Kent did not respond to a request for comment.
While Republican support has slipped — a POLITICO Poll this week showed 70 percent of 2024 Trump voters and 81 percent of self-described MAGA Republicans support the Iranian strikes — it remains robust.
“The influence of the kind of neo-isolationist, restrainer wing of a party is waning as real life hits them over the head with a frying pan,” said Tim Chapman, president of Advancing American Freedom, the organization founded by Trump’s first vice president, Mike Pence. “It’s not a tenable position anymore in the White House, because the White House is dealing with the real world — and they're dealing with their online world that they want to be real, but it just isn't the reality.”
Chapman's organization became something of a refuge for conservatives drawing exactly those lines. Last December, more than a dozen Heritage Foundation staffers defected to AAF following turmoil over its president Kevin Roberts' defense of Carlson's friendly interview with far-right influencer and Holocaust denier Nick Fuentes. Fuentes is an avowed white nationalist whose audience is predominantly young men with a significant online presence.
Following that interview, Carlson was labeled “the most virulent super-spreader of vile ideas in America” by Shapiro and “the single most dangerous demagogue in this country” by Sen. Ted Cruz — and Vice President JD Vance, whose rise was fueled by the party’s populist wing, was left awkwardly trying to walk the line between the two camps.
Kent has the potential to disrupt the GOP in much the same way. His resignation has already reignited a conversation about anti-semitism within the GOP, with his letter drawing on tropes of Jews as shadowy manipulators in its criticism of Israel, and surfacing Kent’s past associations with Fuentes.
The GOP’s hawkish wing insists that the party would be healthier without this contingent of podcast populists and any votes lost because of its excision could be replaced. They believe the populist, isolationist, “podcast bro” wing of the party is a drag on its electoral aspirations — and Kent is offering yet another moment for what they see as a course correction.
“It is the extremity of the podcast wing of the movement that is turning off voters. It's not that the president is taking action in Iran. It's that you have all these crazy voices out there who are dabbling with anti-semitism — if not complete outright anti-Semites themselves — and who are espousing extreme positions across the board, not just on foreign policy, but on domestic policy as well,” Chapman added. “That's what threatens to make the Republican Party unelectable.”
Whether this proves the start of something larger remains to be seen.

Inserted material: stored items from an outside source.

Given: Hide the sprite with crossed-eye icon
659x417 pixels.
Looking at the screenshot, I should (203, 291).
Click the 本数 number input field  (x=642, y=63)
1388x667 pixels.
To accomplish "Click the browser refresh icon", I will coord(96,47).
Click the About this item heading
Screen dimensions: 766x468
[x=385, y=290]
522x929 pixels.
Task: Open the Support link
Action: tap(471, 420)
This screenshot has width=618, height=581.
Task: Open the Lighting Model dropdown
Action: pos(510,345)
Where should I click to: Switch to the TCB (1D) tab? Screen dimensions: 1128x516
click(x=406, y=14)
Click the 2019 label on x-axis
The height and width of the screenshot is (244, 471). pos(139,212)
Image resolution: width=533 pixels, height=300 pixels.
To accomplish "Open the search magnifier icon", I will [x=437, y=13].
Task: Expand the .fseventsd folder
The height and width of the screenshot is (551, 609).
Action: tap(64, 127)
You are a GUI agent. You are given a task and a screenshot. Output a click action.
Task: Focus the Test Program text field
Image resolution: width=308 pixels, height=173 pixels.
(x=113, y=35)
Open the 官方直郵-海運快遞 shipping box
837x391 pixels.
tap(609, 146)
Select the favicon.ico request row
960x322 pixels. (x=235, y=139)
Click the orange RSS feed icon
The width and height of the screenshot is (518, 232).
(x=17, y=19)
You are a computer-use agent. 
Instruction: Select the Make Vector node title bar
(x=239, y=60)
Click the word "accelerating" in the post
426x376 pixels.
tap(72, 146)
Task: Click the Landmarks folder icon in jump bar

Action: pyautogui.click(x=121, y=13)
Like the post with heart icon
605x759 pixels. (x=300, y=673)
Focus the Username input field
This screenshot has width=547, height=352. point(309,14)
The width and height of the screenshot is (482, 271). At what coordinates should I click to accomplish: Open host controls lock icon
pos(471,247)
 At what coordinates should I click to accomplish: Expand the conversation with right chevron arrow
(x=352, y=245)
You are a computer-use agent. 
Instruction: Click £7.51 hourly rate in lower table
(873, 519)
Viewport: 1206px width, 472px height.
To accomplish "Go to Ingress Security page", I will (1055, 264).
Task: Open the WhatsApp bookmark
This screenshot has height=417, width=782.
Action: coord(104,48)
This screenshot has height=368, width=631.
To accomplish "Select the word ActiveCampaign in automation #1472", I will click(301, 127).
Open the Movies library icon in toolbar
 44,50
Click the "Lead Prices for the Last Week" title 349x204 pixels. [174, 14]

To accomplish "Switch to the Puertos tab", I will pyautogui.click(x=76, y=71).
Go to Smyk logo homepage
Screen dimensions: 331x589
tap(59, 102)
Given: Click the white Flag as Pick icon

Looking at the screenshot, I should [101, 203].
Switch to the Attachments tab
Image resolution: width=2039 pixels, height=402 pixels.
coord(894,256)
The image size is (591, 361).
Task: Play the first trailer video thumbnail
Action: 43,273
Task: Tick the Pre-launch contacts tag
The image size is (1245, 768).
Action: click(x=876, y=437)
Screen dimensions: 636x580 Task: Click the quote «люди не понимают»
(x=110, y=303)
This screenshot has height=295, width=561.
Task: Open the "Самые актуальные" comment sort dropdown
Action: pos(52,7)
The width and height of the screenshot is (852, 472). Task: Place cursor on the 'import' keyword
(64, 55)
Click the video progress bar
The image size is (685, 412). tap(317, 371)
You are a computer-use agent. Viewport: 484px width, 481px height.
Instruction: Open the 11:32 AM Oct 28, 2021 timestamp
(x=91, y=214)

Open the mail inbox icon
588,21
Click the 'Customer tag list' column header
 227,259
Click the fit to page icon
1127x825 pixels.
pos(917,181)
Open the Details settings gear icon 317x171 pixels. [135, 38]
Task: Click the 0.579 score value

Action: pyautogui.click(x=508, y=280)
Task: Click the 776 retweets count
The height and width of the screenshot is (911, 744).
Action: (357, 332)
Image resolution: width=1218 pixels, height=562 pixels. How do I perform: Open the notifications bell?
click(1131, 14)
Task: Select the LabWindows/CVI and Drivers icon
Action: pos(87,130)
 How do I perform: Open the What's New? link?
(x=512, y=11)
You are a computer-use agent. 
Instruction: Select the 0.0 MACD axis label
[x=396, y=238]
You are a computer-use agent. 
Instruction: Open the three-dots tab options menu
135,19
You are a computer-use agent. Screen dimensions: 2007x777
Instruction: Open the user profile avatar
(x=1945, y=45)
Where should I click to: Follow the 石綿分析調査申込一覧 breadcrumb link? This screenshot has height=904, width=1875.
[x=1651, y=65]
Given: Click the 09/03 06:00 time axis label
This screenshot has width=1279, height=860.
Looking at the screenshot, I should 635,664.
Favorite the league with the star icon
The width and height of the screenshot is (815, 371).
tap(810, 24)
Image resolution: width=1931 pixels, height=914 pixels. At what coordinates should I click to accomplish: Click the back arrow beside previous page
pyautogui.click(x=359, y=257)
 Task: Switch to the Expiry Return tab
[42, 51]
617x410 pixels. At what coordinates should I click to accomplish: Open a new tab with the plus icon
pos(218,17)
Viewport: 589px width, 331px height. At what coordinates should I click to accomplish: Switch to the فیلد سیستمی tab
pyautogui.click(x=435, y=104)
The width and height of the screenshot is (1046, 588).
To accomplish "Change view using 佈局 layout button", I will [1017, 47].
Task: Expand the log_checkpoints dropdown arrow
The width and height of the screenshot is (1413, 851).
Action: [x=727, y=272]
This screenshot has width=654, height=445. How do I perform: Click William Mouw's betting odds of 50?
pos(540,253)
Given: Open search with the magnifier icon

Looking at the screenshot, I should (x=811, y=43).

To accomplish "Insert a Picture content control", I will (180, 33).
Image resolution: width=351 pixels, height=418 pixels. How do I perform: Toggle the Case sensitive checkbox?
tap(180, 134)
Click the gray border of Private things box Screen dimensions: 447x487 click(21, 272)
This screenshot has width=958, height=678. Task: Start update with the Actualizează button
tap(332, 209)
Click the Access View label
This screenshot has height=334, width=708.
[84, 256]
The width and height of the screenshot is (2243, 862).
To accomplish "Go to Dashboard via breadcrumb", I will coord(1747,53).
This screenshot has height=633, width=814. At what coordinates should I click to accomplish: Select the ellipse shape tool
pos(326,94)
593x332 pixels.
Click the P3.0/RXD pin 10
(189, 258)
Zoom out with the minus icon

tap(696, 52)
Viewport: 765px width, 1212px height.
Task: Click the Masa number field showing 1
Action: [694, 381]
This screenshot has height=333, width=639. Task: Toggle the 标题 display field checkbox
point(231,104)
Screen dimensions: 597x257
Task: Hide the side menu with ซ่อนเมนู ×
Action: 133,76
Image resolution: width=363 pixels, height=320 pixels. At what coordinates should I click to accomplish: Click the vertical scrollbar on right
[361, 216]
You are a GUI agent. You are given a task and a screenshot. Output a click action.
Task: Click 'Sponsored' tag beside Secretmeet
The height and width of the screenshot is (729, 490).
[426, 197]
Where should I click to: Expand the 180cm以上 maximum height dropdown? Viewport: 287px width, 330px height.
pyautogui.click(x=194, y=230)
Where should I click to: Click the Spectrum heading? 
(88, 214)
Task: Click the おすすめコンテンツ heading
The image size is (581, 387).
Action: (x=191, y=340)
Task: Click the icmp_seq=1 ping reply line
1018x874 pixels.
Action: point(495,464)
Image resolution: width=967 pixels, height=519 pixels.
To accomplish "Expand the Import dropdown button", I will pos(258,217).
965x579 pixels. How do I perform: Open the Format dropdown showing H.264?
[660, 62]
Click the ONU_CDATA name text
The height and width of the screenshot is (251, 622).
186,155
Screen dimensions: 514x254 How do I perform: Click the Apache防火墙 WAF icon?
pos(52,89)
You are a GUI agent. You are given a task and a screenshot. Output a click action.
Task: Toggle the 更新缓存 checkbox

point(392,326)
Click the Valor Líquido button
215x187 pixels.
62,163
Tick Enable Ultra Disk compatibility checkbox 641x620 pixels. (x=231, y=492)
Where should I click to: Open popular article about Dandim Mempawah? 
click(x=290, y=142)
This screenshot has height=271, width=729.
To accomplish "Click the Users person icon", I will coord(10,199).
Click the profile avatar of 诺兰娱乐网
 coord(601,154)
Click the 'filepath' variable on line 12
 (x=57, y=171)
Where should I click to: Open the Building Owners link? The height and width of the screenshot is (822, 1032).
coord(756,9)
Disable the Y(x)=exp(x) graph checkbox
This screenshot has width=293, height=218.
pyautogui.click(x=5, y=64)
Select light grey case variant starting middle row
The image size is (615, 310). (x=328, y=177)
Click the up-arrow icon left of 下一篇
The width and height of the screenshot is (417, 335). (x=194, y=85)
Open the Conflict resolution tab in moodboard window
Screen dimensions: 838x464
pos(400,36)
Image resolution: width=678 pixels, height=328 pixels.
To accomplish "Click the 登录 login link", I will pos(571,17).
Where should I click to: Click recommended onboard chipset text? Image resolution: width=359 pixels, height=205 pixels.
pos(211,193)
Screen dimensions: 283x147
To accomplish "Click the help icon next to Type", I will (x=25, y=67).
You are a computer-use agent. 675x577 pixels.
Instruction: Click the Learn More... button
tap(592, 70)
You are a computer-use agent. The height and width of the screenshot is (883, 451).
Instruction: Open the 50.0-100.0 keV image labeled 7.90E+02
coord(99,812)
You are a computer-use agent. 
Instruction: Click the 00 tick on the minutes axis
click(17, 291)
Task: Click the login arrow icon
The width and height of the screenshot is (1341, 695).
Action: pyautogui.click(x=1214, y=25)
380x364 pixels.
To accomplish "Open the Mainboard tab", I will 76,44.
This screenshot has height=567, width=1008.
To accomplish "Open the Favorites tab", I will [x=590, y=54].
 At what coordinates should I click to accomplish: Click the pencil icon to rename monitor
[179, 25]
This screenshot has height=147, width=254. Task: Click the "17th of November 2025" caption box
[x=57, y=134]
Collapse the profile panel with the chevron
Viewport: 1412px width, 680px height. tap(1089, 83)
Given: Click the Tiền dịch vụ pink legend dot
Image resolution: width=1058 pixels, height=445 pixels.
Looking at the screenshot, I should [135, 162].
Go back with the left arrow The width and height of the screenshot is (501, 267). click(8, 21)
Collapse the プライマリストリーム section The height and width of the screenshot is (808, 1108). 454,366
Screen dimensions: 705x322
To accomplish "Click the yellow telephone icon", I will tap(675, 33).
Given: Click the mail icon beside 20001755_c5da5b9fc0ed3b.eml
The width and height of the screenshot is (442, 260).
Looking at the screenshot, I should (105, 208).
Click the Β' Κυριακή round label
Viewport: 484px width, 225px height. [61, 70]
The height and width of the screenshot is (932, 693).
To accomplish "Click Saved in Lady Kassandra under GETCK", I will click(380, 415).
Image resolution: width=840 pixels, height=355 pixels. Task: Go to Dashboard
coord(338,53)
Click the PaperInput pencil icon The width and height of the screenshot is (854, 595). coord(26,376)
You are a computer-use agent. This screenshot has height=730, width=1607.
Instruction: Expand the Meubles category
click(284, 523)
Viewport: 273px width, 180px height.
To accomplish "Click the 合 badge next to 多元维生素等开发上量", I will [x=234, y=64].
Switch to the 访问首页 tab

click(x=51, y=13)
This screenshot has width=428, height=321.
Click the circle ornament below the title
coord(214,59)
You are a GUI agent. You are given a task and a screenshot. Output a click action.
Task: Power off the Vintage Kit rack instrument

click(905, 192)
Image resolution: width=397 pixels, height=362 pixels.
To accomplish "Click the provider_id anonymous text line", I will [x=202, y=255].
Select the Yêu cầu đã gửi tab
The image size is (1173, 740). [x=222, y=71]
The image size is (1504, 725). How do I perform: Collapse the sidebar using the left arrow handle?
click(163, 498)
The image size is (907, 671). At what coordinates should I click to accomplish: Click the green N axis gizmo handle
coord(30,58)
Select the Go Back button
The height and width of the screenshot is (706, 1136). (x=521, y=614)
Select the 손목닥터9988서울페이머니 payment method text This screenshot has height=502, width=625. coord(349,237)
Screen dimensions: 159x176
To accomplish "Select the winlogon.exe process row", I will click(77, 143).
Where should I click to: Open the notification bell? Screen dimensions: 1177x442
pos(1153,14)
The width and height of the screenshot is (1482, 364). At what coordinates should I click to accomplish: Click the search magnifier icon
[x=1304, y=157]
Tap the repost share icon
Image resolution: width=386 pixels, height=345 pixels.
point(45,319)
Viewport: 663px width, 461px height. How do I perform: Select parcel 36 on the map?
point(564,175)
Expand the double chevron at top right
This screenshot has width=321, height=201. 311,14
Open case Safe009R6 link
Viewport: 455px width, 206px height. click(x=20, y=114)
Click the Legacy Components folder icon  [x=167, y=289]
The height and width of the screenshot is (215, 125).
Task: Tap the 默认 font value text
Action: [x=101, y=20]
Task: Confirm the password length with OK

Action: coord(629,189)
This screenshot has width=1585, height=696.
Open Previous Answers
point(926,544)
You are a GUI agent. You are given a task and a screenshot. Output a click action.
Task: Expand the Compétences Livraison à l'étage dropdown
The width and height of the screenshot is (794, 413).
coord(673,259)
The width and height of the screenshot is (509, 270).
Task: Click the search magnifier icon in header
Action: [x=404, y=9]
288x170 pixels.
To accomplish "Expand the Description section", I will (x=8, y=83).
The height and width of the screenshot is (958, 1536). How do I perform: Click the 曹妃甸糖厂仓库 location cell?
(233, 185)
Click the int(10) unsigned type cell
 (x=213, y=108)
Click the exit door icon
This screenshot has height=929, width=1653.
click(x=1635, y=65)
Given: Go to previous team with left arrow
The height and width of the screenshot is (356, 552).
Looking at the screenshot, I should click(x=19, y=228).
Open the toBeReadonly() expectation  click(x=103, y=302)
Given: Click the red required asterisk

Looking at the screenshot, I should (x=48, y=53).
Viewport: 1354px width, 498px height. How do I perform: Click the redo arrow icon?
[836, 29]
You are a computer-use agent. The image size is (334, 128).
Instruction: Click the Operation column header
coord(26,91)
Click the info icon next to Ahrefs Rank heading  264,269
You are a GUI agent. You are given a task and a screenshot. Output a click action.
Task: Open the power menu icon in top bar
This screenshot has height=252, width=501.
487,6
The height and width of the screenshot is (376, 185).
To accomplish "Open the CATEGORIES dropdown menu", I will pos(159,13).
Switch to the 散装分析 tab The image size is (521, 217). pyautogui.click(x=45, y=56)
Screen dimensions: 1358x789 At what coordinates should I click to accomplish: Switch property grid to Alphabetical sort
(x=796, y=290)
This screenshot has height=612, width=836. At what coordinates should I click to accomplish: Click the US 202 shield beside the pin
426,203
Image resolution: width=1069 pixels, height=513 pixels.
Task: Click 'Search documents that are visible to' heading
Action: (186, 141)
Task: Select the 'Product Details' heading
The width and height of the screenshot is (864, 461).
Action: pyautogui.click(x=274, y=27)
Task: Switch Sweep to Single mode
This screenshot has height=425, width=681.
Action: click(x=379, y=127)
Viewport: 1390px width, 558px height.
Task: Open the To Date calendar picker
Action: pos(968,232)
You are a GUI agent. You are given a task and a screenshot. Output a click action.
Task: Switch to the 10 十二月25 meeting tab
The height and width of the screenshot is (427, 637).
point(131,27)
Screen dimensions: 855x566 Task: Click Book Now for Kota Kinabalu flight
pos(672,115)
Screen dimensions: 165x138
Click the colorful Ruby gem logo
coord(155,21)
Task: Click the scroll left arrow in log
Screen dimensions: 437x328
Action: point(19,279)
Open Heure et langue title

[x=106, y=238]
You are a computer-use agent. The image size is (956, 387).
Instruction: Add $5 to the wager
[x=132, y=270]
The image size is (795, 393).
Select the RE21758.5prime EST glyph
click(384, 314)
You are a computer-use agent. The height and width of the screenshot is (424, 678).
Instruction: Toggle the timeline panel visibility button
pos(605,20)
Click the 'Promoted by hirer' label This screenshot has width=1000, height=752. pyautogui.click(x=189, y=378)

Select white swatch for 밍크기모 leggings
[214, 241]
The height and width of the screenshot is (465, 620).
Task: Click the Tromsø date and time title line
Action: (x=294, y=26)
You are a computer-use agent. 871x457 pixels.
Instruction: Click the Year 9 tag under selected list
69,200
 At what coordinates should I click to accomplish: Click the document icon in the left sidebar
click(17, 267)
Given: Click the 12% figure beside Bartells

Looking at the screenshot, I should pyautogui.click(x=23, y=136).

When Biden administration staffers began resigning over the U.S.’s support for Israel' s war in Gaza, the White House dismissed them as fringe voices out of step with the American mainstream.
It was months before it became clear the resignations were an early warning sign of a generational fracture in the Democratic coalition, one that would haunt the party in 2024. Republicans now face a version of the same question, only now it’s about whether the voices on the anti-war populist right — and particularly the younger ones who represent the next generation of Republican voters — represent a fringe loud enough to be ignored, or a fault line deep enough to matter.
Unlike the Biden era resignations, Kent is no ordinary disgruntled official. A retired Green Beret who served 11 combat deployments and lost his first wife to a suicide bombing in Syria, he was Trump's pick for the job and confirmed by the Senate last year. His resignation letter was addressed directly to the president — and is viewed by his allies as a plea as much as a rebuke.
“If Kent’s resignation is successful, in my view, it will make the president reconsider his decision to continue the war,” Mills added. “The president can still declare victory and come home right now. This will have been a mistake, a sunk cost.”